The earliest possible withdrawal date from Afghanistan has now been set for 2014 with some military experts saying it may be another ten years before we see a complete withdrawal of U.S. forces from that country. All U.S. forces are scheduled to be withdrawn from Iraq by the end of 2011. In the meantime we will continue to experience more human casualties and irreparable damage to our national economy and democratic reputation as we wage the so-called “war on terror.” The costs of funding these wars, both on the battlefield and in the human damage they inflict on our military personnel, will increase exponentially and remain a fiscal drain on our economy. And just to put this issue into a clearer perspective, the House Veterans Affairs Committee was recently informed by prominent economists that the lifetime medical care and benefits for troops returning from these two wars who were disabled by their service will costs taxpayers another $1.3 trillion.

And what is the end result of these staggering costs to human lives and our economic well-being: the United States has become an international boogeyman attracting more “terrorists” who are willing to harm and attack the United States than there were in 2001. The terrorists have won the war—if not on the battlefield, then in the hearts and minds of many young people worldwide who now see America as “foreign occupiers” and “oppressors” trying to rule with the world with the facade of Democracy but the reality of empire. We have become to approximately one-third of the world’s population a ugly contradiction of the principles we proclaim.

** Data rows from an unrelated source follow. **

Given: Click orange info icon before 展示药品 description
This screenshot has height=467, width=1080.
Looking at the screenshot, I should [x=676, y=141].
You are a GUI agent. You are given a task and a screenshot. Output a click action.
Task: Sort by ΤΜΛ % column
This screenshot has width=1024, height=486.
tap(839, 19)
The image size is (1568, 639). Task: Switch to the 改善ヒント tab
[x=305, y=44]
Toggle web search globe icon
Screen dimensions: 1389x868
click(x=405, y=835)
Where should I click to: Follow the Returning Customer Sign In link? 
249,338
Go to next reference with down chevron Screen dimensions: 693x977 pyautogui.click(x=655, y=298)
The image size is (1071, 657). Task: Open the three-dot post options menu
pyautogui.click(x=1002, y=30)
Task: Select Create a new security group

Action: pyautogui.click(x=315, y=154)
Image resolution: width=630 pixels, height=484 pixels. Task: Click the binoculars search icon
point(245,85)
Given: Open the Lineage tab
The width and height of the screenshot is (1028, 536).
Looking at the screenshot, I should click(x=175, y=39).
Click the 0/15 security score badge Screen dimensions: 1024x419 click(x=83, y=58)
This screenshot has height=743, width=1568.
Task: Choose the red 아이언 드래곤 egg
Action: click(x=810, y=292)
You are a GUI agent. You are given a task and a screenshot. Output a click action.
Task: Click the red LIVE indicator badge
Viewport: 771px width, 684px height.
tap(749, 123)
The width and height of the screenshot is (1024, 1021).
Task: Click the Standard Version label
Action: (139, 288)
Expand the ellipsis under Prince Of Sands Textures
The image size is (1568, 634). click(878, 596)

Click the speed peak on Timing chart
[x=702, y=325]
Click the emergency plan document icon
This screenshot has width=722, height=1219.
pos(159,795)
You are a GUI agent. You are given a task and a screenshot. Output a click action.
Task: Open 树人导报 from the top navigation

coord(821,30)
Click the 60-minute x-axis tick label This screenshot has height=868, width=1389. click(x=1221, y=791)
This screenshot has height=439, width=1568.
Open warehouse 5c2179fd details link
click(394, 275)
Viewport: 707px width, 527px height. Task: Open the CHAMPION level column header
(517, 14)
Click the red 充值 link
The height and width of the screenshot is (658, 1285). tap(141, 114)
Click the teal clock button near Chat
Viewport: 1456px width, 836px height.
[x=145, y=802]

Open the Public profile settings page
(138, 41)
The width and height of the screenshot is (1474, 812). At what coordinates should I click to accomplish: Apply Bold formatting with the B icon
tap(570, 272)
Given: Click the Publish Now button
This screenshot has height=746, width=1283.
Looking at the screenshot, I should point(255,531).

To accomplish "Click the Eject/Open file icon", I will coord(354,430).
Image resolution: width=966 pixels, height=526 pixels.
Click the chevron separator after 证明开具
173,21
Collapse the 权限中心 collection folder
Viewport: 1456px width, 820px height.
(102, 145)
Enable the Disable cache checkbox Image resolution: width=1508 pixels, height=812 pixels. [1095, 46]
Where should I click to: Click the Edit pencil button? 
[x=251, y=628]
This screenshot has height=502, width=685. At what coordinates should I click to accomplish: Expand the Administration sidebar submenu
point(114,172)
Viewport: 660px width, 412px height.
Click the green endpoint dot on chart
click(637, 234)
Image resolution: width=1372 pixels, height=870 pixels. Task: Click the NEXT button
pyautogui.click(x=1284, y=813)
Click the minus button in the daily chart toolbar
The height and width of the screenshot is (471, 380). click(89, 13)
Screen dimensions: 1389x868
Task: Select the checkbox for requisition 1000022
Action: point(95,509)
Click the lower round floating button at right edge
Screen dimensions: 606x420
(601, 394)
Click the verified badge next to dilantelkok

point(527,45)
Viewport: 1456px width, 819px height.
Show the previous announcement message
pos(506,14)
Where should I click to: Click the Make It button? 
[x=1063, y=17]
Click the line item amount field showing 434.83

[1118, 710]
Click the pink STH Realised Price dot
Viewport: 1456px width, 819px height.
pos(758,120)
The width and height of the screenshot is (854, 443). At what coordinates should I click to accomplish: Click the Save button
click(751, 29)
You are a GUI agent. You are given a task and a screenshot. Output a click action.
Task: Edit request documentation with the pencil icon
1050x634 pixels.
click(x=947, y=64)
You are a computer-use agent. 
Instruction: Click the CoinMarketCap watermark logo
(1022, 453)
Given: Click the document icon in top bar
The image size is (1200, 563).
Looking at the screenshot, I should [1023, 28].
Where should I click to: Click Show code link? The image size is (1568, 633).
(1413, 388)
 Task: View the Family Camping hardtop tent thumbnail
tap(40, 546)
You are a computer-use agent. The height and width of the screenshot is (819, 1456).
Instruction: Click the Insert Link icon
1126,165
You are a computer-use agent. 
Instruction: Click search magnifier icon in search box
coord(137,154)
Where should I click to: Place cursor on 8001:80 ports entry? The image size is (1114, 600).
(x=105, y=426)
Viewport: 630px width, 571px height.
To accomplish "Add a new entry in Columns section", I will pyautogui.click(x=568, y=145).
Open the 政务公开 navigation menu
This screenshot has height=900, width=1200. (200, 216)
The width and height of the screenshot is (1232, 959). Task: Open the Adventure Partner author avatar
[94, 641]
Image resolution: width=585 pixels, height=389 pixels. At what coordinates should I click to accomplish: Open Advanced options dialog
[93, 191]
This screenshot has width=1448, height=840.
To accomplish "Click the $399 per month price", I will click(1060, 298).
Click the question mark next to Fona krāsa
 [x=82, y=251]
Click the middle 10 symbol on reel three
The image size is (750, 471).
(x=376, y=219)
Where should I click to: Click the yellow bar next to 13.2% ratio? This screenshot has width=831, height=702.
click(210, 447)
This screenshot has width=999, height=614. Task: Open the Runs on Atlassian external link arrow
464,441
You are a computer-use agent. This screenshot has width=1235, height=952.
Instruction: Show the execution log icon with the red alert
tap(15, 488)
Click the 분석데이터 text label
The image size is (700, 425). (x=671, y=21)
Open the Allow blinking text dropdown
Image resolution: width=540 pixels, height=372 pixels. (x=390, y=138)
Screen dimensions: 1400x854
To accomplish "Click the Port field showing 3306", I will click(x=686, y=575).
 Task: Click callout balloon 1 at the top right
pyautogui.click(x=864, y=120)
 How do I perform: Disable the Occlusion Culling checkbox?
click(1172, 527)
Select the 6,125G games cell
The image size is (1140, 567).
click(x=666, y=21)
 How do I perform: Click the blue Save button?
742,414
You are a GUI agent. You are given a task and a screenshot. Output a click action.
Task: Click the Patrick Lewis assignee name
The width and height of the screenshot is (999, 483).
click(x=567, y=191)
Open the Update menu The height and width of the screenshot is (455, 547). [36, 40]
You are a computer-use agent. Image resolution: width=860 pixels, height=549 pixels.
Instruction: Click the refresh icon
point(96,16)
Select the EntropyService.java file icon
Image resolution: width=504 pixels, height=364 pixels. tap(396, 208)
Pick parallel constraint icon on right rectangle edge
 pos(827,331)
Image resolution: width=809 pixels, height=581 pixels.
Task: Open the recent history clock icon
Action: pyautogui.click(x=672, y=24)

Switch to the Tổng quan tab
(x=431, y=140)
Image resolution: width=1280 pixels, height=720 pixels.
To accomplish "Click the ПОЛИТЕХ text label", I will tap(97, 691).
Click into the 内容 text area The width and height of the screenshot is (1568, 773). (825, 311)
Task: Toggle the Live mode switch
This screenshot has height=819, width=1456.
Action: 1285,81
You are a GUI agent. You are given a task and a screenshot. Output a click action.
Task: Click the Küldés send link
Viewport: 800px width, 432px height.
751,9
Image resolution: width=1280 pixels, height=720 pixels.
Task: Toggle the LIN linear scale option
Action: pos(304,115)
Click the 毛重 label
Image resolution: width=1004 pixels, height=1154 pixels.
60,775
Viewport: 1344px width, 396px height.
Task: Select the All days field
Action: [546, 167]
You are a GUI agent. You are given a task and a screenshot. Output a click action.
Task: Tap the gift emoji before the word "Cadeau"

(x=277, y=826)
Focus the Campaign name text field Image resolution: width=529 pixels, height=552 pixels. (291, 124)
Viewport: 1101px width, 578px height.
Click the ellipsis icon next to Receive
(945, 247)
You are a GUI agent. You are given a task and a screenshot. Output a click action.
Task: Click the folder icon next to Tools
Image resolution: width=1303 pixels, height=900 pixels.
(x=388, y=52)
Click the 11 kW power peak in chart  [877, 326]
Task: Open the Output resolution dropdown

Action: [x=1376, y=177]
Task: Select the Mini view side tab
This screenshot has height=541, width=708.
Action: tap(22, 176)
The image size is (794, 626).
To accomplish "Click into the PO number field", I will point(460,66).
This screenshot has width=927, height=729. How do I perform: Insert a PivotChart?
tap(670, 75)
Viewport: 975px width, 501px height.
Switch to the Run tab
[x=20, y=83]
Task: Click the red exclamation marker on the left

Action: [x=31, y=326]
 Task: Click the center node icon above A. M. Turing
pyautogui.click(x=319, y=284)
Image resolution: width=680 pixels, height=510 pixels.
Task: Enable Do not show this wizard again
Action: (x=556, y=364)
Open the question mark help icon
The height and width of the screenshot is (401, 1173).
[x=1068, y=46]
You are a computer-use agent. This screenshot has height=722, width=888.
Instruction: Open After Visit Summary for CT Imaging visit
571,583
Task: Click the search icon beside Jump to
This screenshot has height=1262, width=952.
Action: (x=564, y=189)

In Pakistan alone, with our predator drone strikes, we have created more “militants” (or “terrorists” depending upon the locale) than we have eliminated. These drone attacks began in Pakistan began in 2004. The New America Foundation reports that there have been 199 drone attacks in northwest Pakistan with 103 of them coming in 2010 alone. Hundreds of innocent Pakistani civilians have been killed in these attacks. Pakistani authorities report that in 2009 alone 708 innocent civilians were killed in 44 drone attacks with only five of these strikes hitting al Qaeda or Taliban “terrorists,” meaning that 140 innocent Pakistanis had to die in order for us to kill one suspected “terrorist.” Is there any wonder why we are so hated in the tribal regions that protect Osama bin Laden and his cohorts?

And hanging over all these innocent lives lost, and the loss of “good will” among Pakistanis for Americans they have produced, is the symbolic case of Dr. Aafia Siddiqui. This one woman, who many believe has been driven into the darkest depths of mental illness at the hands of American torturers, now looms as a dark cloud over the American and Pakistani relationship. We will never truly have any semblance of trust with the Pakistani people again so long as we keep the “Gray Lady of Bagram”, who has become a national icon in her country, incarcerated in an American prison labeled a “threat” to our national security. As a gesture of good will, our Government should find a way to send Dr. Siddiqui home to be with her people, her family and her surviving children. If our Government can swap 10 “sleeper” Russian agents for four Americans held in Russian prisons as it did this past summer, then it can certainly return Dr. Siddiqui to her native Pakistan.

The bottom line is this: Dr. Siddiqui has not killed a single American. We have killed thousands of innocent Pakistanis in our attempts to kill al Qaeda terrorists and Taliban insurgents who pose no legitimate threat to Americans as they sit in the rugged mountains of northwest Pakistan. The political damage caused to the Pakistani government and the loss of international goodwill to our country is simply not worth keeping Dr. Siddiqui in an American prison for the rest of her natural life.